Nesta cidade de 120 mil habitantes, com grandes blocos de tijolos alaranjados, muitos são catalães de adoção: andaluzes, castelhano-leoneses, que chegaram há 50 anos e com filhos e netos nascidos aqui.

Diante do novo mercado do centro da cidade, este sábado (28) é um dia como qualquer outro em Santa Coloma, ainda que há menos de 24 horas o Parlamento regional tenha proclamado uma República catalã que não foi reconhecida por nenhum país.

"Parecemos bobos na Europa", avalia a confeiteira Ana Guerrero, enquanto empilha calmamente bolos e bolinhos em cestinhas de plástico.

"Deveriam fazer um referendo legal, mas assim como foi feito, não", acrescenta, agora pesando uns bombons.
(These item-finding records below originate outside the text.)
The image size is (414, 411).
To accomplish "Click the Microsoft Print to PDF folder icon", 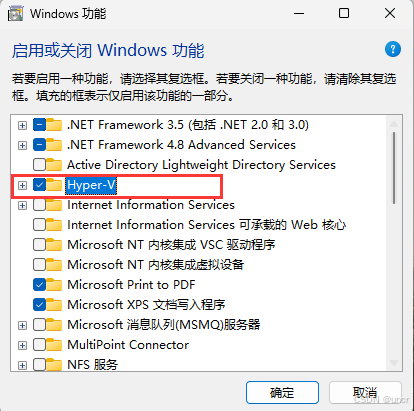I will (54, 285).
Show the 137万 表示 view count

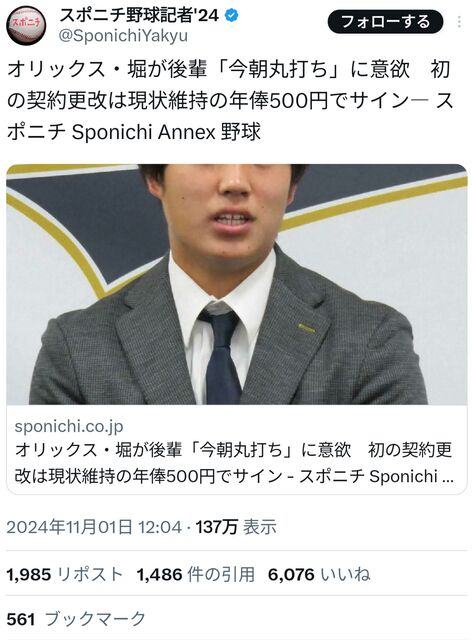tap(236, 527)
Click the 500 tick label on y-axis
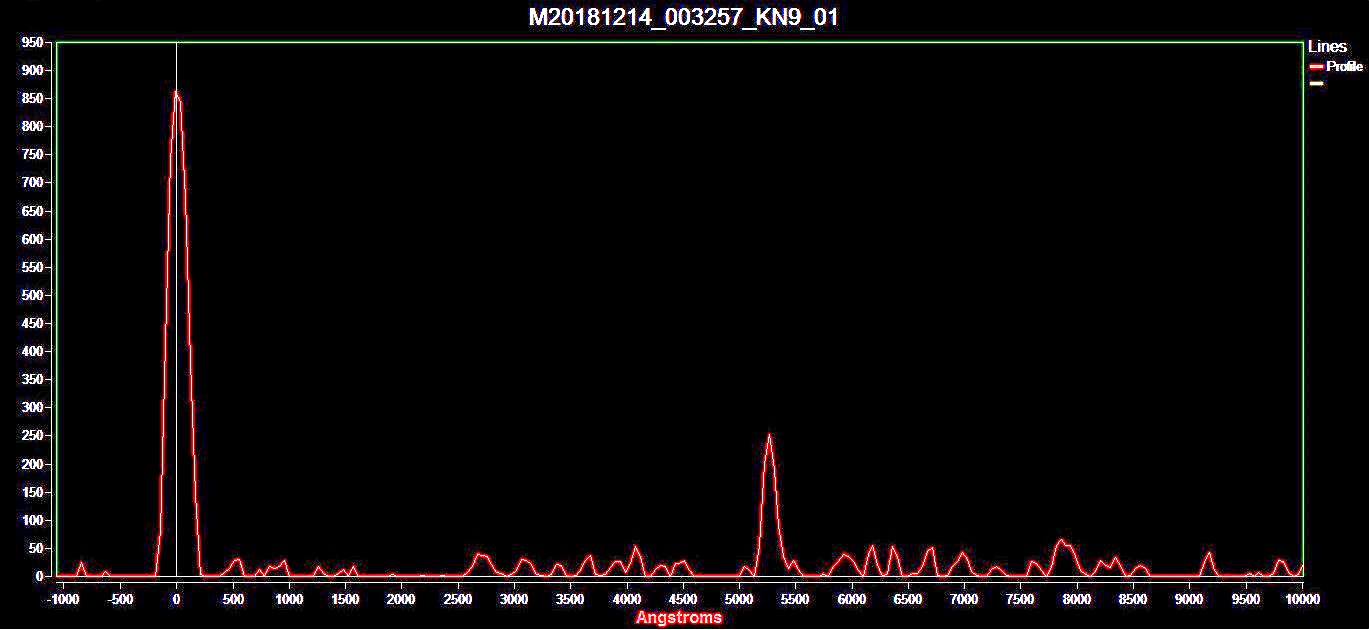The width and height of the screenshot is (1369, 630). click(x=32, y=296)
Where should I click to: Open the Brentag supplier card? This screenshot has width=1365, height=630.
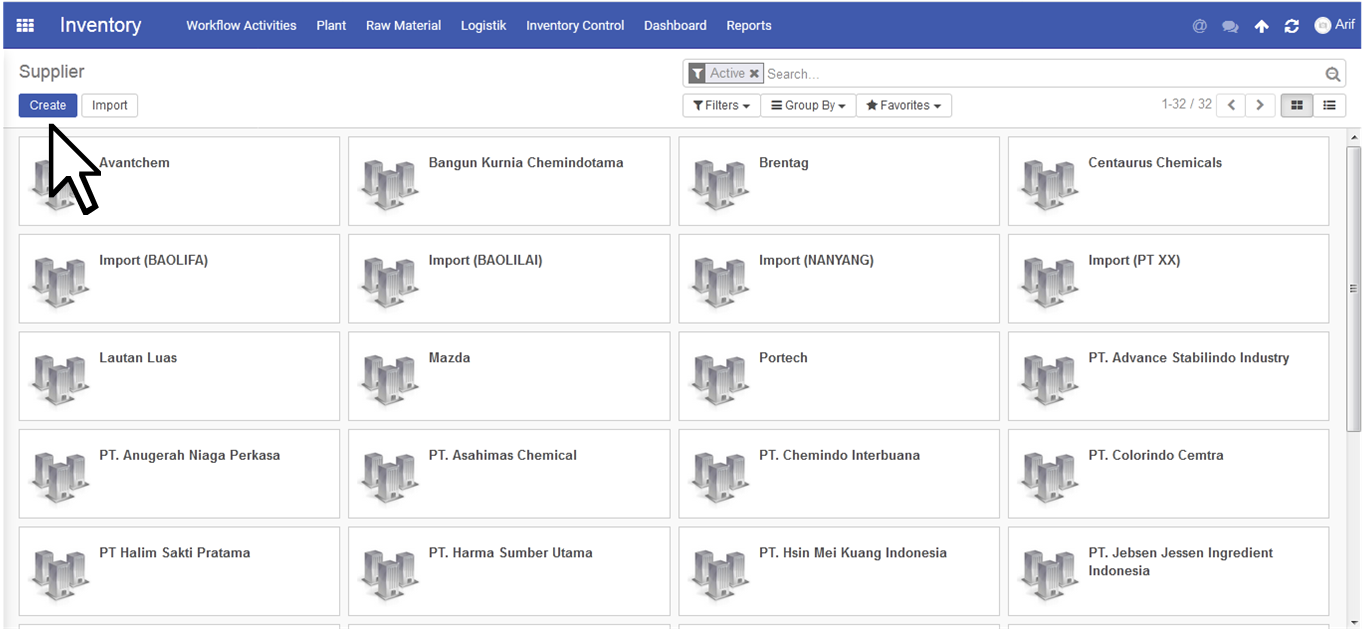tap(838, 181)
Esta vendedora de 48 anos não está completamente de acordo com o chefe de governo espanhol, Mariano Rajoy, mas para ela, ele "está agindo como deveria".

Em frente ao mercado, Isabel Hernanz e Isabel Escribano, mãe e filha de 77 e 52 anos, caminham de braços dados.

A mãe, vinda de Castela "há 22 anos para se casar", quer acreditar que "não vai acontecer nada", só fogos de artifício. "É um 'boom' que explodiu e que nos deixou desconcertados".

Ela agora lamenta que os contrários à secessão não o tivessem manifestado com mais força. "Deveríamos ter nos mobilizado e expressado desde o começo, mas somos gente mais calada".

Sua filha, que trabalha com seguros, avalia que "o Parlamento catalão não levou em conta os 60% da população que não querem a independência".

Foi declarada "sem contar com o restante das pessoas que tem direito, sim, a voto e queria votar" em um referendo legal. E condena Madri: "se o governo tivesse permitido esta votação, tudo isto não teria acontecido".

Quando a mãe garante que "vai ser difícil reconciliar" os dois campos, a jovem concorda: "não vai ser possível falar de política na rua durante muito tempo".

"Ainda estamos na Espanha", coincidem as duas mulheres, que vão participar da manifestação prevista para o domingo ao meio-dia (08h em Brasília), com uma grande passeata contra a secessão.

- "Feridas nas famílias"-

O racha social se abre, inclusive entre "os amigos", confirma Salvador García. Para ele, está claro que os partidários de prosseguir na Espanha "são muitos mais, mas sempre estiveram calados e amanhã [isso] vai aparecer".

Ele se mostra especialmente preocupado com a economia. "As empresas vão embora, as sedes sociais, as fiscais, tudo isso são menos impostos (a arrecadar) que vamos ter que pagar nós, os trabalhadores", diz este cozinheiro de 55 anos sobre a transferências de sedes sociais de quase 1.700 empresas da Catalunha no último mês.

"É preciso resolver [isto] de uma forma ou de outra. Não há outra alternativa. Agora, como vai se resolver, isso não sei", lamenta.

Para Manuel Andaluz, a solução é "clara e simples". "Quem a deu foi a comunidade internacional, é estar dentro da Constituição", explica este professor aposentado de 65 anos.

"A Generalitat [governo autônomo catalão] mentiu para o povo, não representa mais que a metade da população", enquanto que, segundo ele, "o governo de Rajoy não fez mais que aplicar a Constituição".

Este homem, originário de Zaragoza e radicado há mais de quarenta anos aqui, considera "horrível o que aconteceu ontem (sexta-feira)".

E fala das "feridas nas famílias", que ele vive na própria carne com seus cinco irmãos: "três pensam de uma forma e três de outra".

Para ele, o Parlamento catalão deve "enfrentar a realidade legal que existe na Espanha", antes de acrescentar: "amo a Espanha e tenho o direito de viver aqui como todo mundo".